Decide whether each statement agrees with the passage on reading and books, answering yes or no and quoting the words of the passage that decide it. 1. Horace Mann compares a house without books to a room without windows. 2. Cicero likens a room without books to a house without windows. 3. The passage says books should be part of a national strategy against drugs.

-------- Document extract

Parents must be reading role models, whose homes are filled with books. Horace Mann regards a house without books as similar to a room without windows. Cicero, on the other hand, likens a room without books to a body without a soul. For Jane Austen, there is no enjoyment like reading. She declared, “When I have a house of my own, I shall be miserable if I have not an excellent library.”
Books, and reading, should be part of our national strategy to combat the scourge of drugs in our society. Books, unlike drugs and some destructive human beings, if you pay attention to them, will always love you back. They never disappoint, and indulging in them will never obliterate you. Instead, books will sharpen you and make you more humane. As Ben Okri puts it, through writing and reading, “we can re-dream this world and make the dream come real [and that in books we discover that] human beings are gods hidden from themselves.” Because a great book leaves you with many experiences, it is said that, you “live several lives while reading.”

----------------
-------- Given information

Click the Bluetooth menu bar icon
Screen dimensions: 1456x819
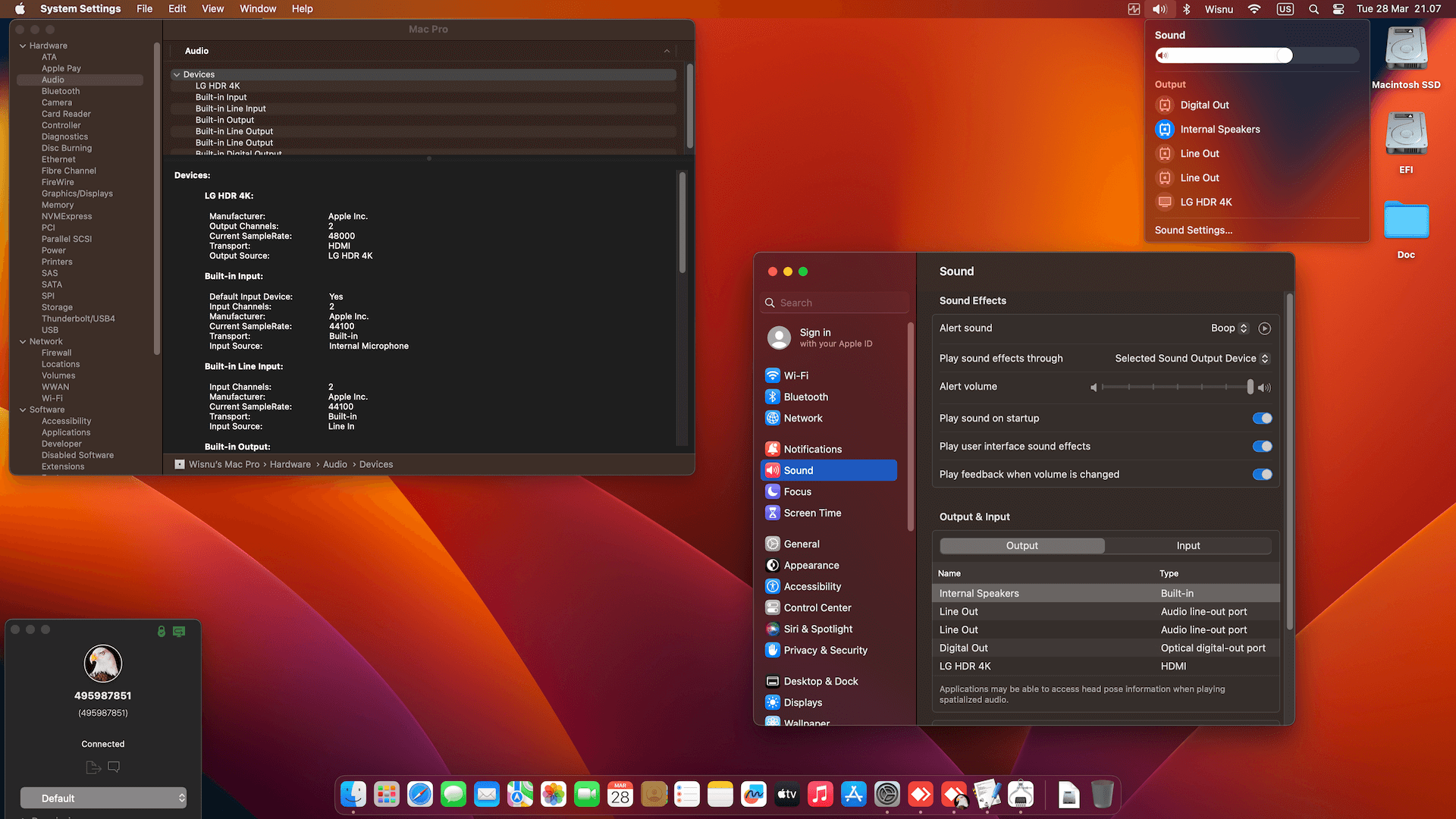pos(1187,9)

----------------

**Exercise result:**
1. Yes: "Horace Mann regards a house without books as similar to a room without windows."
2. No: "Cicero, on the other hand, likens a room without books to a body without a soul."
3. Yes: "Books, and reading, should be part of our national strategy to combat the scourge of drugs in our society."